> [TASK REQUIREMENTS] The only thing to report is how many lines of the data contain the word "agent".
======== DATA SECTION ========
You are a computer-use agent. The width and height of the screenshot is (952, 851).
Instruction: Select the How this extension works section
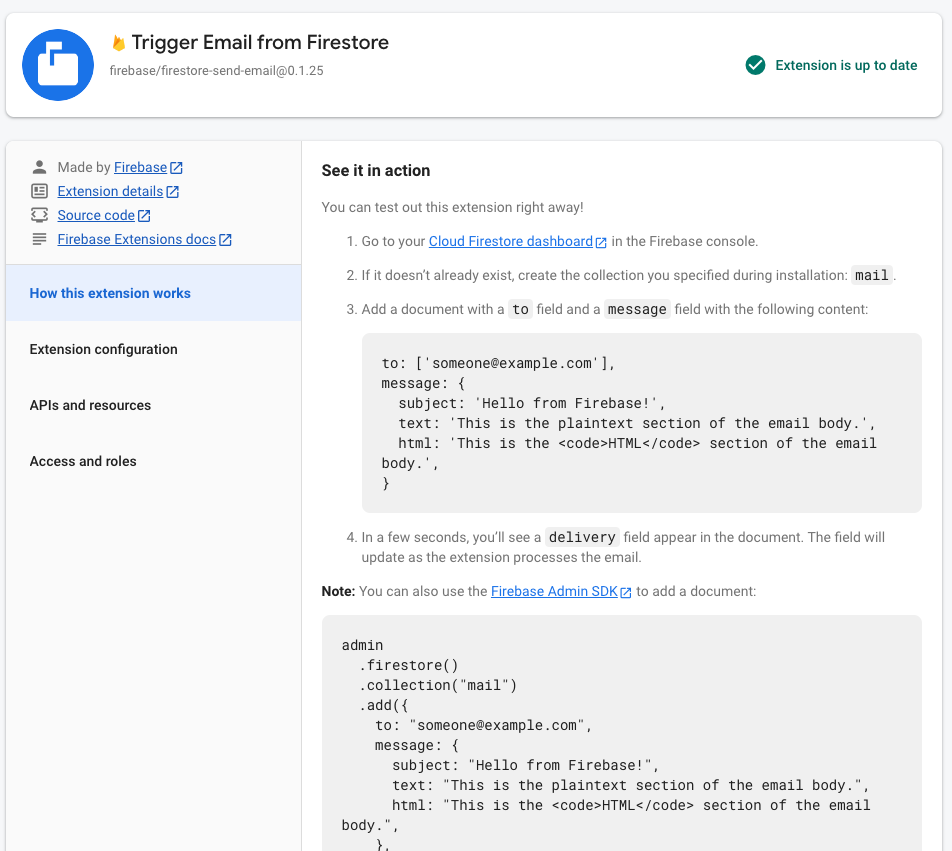(110, 293)
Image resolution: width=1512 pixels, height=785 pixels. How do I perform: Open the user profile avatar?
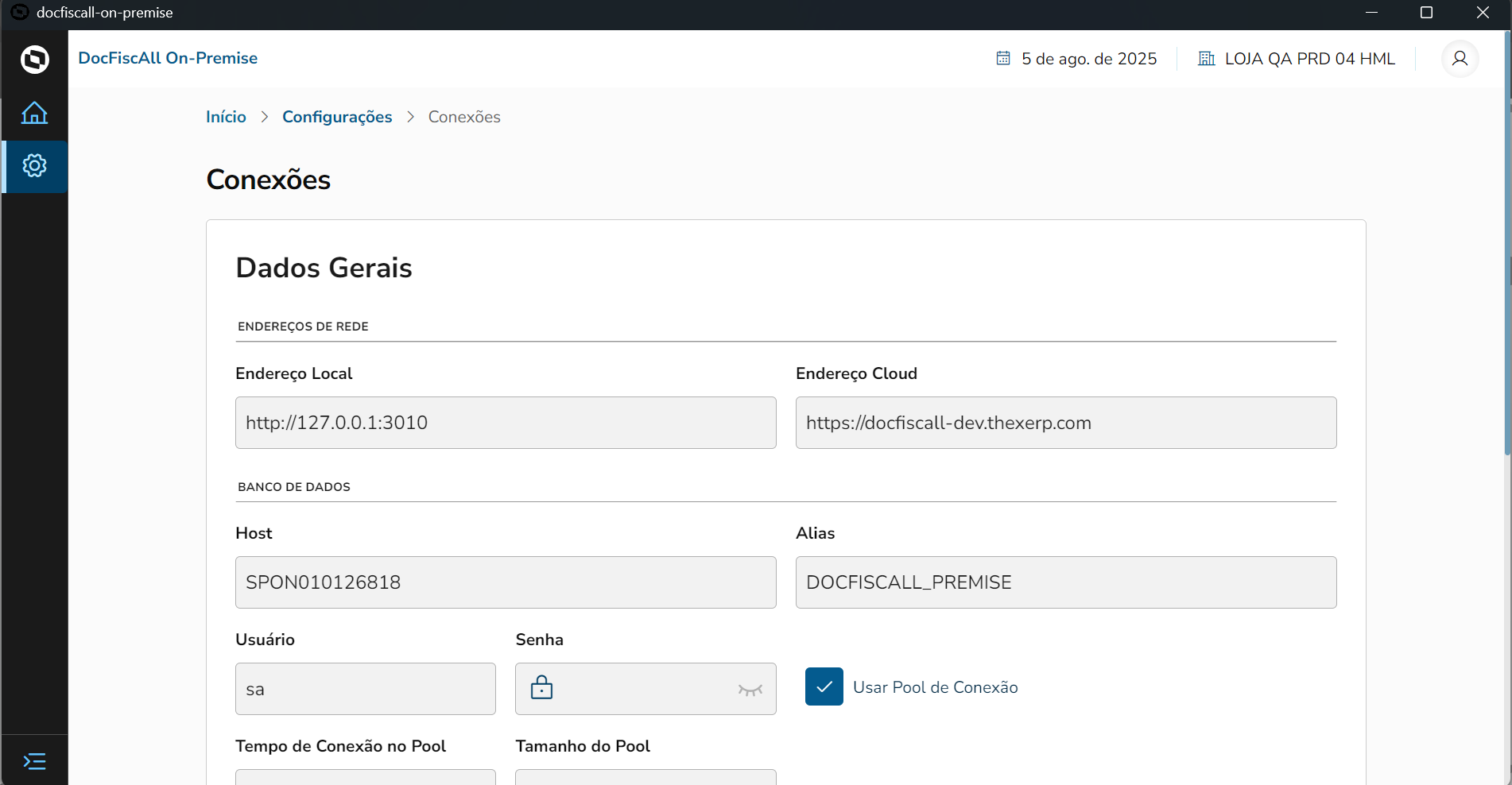tap(1460, 59)
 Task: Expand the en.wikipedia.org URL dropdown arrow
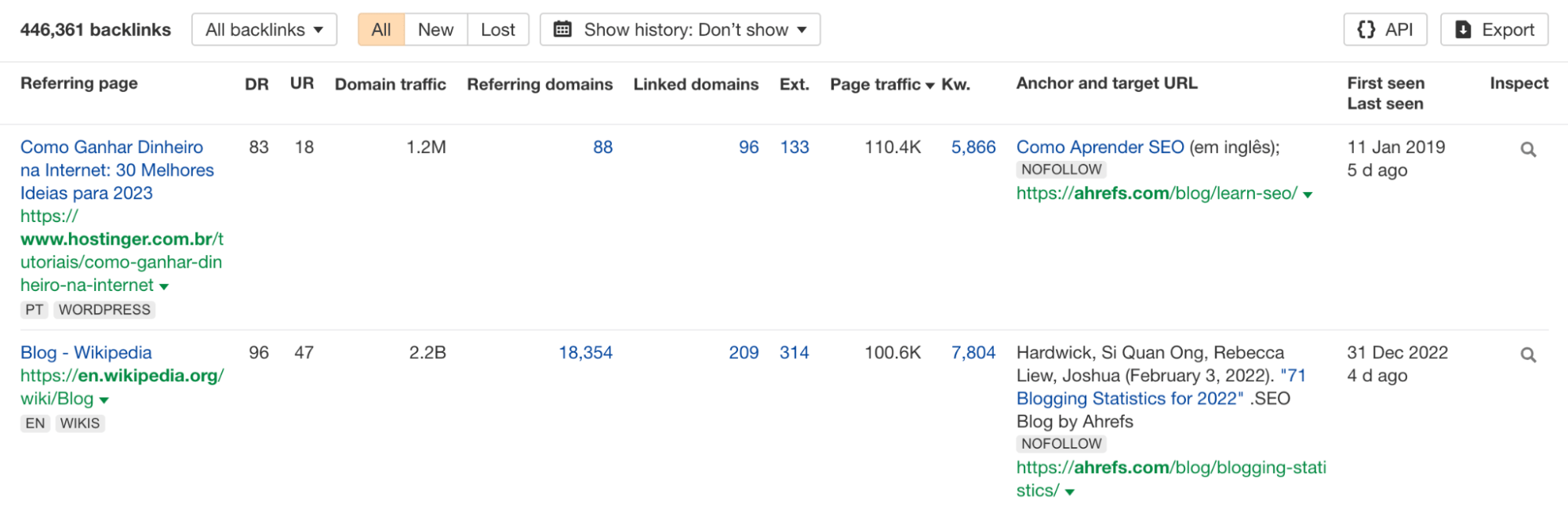click(104, 400)
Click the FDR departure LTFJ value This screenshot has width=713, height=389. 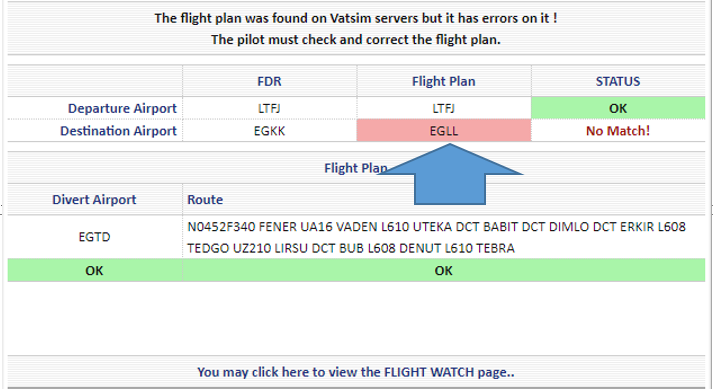coord(269,108)
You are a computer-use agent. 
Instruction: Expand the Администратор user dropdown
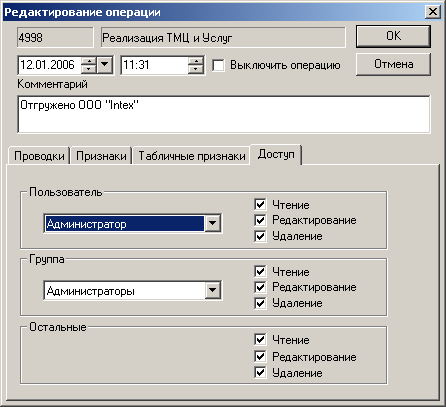[x=212, y=224]
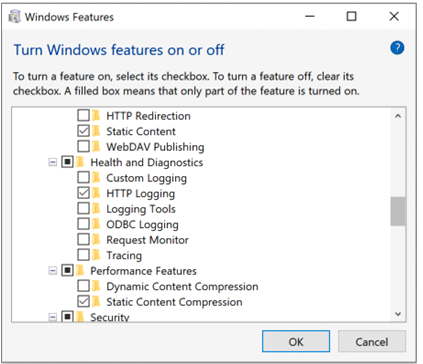Click the Windows Features title bar icon
423x364 pixels.
click(x=14, y=16)
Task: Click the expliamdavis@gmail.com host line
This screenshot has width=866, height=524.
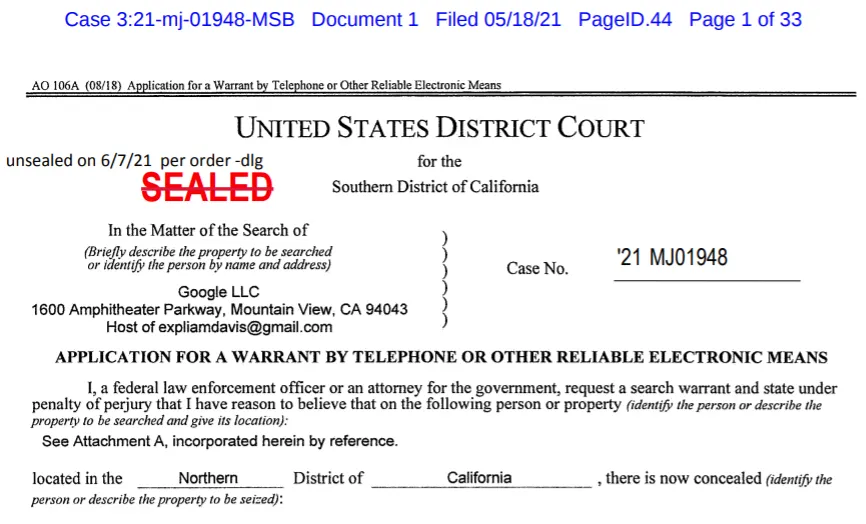Action: point(219,327)
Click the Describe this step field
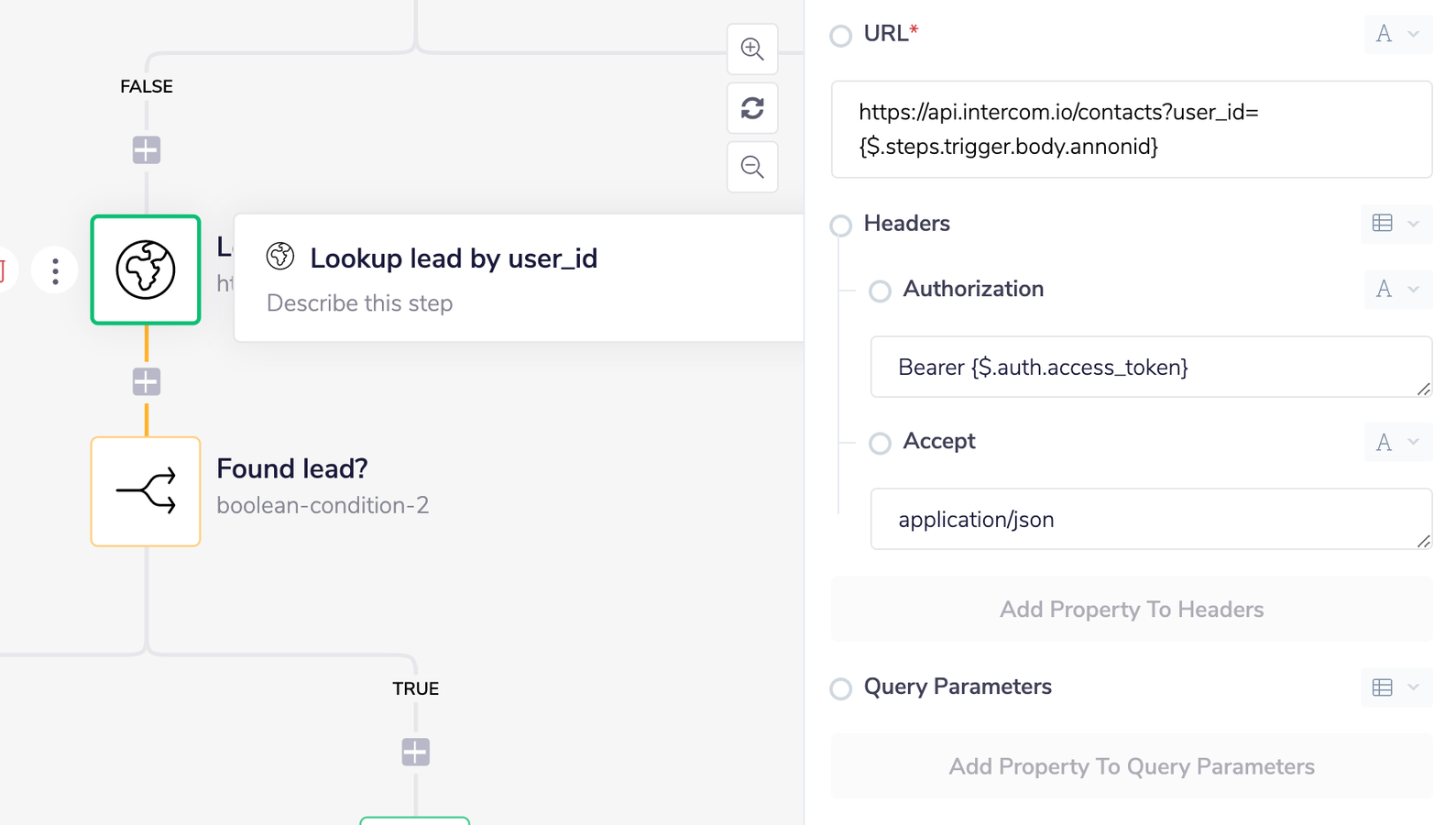Screen dimensions: 1456x825 coord(359,303)
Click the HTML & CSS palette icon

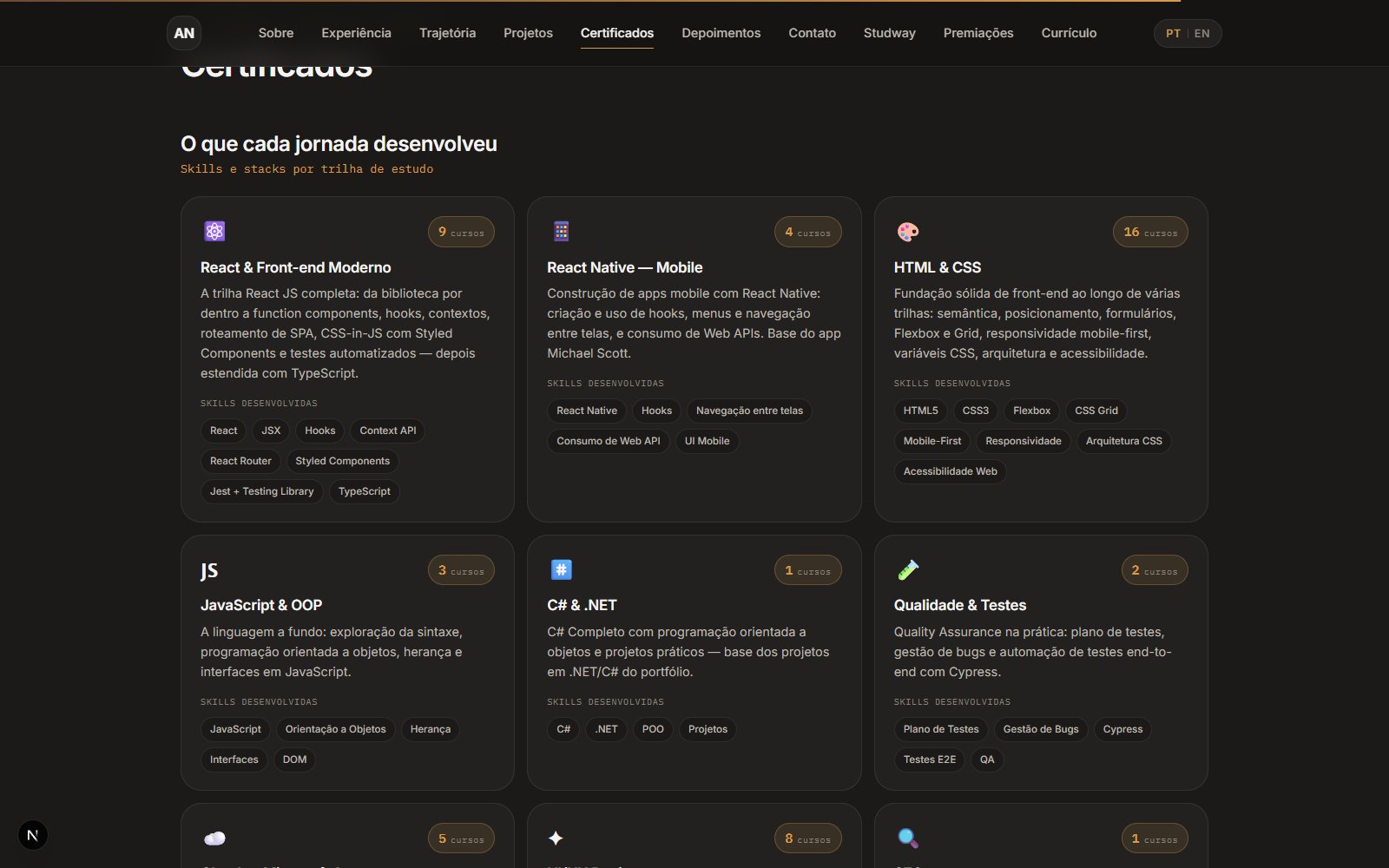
========
> [ANSWER BELOW] 2